_ABOUT THIS EXERCISE_:
Transcribe only part of the material below: the lines from the one containing "The width and height of the screenshot is (1899, 1235)." through the one containing "Task: Switch to the 执行日志 tab", inclusive, exactly as written.

_EXCERPTED RECORDS_:
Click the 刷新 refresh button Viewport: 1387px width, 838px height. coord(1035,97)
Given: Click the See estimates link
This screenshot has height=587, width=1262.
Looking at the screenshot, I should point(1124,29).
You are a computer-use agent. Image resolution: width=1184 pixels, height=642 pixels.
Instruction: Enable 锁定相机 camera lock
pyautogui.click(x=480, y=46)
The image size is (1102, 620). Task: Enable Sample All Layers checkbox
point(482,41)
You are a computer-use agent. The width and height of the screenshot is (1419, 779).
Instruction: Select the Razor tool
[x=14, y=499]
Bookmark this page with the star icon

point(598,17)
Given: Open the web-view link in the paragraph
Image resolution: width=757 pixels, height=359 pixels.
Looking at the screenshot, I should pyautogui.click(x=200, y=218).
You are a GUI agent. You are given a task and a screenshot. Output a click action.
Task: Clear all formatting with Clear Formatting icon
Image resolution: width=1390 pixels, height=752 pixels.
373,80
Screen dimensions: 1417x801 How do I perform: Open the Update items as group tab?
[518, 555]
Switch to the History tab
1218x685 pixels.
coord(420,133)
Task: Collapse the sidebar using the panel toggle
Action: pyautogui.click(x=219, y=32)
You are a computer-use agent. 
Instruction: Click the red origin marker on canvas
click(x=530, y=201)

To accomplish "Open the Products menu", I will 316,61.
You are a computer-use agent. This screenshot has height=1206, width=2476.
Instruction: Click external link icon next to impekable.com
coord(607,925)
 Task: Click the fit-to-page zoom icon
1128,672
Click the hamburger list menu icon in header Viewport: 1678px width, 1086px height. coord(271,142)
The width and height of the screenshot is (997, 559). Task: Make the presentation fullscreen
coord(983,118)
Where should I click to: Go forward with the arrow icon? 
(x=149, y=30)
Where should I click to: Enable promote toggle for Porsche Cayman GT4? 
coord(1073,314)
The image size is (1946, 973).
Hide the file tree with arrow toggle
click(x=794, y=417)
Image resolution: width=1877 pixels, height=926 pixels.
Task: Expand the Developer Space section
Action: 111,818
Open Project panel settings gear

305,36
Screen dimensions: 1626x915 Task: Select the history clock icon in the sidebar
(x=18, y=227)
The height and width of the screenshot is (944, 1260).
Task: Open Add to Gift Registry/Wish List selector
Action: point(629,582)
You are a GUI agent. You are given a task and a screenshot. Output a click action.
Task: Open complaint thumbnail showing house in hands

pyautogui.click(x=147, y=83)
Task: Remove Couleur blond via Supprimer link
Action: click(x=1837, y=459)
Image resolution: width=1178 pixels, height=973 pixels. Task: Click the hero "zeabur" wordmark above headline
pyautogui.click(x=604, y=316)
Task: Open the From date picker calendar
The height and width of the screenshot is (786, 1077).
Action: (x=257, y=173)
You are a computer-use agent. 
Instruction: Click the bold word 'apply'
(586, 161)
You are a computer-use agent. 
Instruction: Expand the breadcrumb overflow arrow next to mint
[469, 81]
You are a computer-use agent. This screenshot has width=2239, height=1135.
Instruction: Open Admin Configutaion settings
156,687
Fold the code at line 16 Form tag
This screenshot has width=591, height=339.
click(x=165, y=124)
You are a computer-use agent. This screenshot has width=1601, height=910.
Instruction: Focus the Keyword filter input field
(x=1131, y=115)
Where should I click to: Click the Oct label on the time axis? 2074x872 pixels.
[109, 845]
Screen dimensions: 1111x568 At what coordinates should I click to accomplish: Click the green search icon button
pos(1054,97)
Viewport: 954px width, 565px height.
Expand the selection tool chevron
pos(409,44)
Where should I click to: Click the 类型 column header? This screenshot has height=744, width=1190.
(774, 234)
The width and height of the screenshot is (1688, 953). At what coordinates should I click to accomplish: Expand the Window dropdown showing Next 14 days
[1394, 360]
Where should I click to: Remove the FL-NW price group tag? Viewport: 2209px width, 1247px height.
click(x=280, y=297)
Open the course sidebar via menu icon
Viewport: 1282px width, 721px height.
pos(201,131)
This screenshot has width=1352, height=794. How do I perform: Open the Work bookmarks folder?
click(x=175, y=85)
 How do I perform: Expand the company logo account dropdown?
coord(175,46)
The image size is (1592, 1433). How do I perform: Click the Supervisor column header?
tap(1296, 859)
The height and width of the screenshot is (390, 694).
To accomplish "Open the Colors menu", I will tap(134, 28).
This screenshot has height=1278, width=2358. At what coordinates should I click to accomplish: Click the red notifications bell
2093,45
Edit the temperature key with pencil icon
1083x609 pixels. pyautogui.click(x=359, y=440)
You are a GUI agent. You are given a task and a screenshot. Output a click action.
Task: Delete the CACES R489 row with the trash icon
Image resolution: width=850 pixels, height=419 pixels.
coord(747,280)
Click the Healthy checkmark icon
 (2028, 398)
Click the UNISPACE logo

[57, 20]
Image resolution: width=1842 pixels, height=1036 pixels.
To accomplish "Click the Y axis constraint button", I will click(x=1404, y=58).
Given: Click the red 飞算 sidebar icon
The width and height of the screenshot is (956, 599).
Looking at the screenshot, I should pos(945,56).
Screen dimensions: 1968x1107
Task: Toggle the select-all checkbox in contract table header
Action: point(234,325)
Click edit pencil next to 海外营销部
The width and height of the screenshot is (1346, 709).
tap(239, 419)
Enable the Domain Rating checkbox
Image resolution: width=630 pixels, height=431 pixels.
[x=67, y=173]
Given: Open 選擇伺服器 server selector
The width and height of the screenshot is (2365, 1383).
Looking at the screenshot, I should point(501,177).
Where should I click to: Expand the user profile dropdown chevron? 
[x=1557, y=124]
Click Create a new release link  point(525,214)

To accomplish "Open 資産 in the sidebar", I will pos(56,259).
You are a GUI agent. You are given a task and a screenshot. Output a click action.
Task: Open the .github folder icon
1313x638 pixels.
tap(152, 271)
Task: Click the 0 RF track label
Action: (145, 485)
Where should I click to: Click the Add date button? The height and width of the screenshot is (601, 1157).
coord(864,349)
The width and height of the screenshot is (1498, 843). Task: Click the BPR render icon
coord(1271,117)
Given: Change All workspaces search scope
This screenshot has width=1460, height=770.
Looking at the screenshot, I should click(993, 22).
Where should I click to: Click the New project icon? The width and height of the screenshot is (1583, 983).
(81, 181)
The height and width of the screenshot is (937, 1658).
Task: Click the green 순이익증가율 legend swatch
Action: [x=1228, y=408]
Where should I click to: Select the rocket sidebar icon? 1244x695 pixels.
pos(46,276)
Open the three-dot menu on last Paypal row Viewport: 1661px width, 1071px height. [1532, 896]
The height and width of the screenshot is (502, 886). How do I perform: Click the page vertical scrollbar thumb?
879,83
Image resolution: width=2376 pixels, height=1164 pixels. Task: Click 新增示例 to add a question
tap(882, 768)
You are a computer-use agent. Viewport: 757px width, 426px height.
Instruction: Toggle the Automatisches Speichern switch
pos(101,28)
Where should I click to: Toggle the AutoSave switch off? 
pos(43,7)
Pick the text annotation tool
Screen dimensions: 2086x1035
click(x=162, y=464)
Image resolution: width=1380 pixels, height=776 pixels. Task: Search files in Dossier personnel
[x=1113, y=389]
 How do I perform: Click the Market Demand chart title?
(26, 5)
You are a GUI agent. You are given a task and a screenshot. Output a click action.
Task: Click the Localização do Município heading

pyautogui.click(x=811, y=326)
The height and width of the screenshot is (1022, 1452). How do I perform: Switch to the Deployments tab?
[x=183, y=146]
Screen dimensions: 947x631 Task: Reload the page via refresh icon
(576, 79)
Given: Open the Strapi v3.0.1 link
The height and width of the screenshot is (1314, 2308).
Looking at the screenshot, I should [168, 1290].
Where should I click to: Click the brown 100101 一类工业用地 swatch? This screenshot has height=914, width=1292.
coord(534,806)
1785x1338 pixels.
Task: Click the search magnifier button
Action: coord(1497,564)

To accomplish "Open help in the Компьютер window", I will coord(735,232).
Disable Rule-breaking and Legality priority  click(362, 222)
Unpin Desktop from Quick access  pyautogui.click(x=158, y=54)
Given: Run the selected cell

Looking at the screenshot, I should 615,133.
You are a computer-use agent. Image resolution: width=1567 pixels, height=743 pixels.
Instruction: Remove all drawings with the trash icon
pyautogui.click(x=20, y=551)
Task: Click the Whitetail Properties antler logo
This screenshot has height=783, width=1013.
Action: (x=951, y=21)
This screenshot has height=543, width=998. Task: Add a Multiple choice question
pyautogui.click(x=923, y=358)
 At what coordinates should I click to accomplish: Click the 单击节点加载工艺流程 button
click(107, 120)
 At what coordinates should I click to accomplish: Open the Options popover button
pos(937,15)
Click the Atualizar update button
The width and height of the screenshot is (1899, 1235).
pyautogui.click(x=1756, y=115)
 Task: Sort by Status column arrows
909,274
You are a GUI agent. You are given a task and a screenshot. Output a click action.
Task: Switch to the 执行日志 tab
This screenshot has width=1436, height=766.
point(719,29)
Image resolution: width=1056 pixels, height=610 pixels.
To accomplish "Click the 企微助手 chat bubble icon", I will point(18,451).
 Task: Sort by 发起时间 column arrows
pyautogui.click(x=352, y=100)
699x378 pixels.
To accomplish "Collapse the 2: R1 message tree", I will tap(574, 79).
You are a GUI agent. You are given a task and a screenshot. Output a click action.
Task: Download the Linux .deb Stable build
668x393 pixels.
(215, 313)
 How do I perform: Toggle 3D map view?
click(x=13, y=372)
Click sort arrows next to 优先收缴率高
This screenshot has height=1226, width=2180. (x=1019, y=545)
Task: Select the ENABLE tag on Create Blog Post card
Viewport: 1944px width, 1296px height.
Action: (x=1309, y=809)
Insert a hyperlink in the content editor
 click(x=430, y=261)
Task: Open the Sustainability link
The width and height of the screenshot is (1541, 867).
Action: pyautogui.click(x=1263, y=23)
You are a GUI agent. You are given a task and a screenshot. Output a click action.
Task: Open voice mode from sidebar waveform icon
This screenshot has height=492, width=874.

_FINAL ANSWER_:
The width and height of the screenshot is (1899, 1235).
pyautogui.click(x=1756, y=115)
 Task: Sort by Status column arrows
909,274
You are a GUI agent. You are given a task and a screenshot. Output a click action.
Task: Switch to the 执行日志 tab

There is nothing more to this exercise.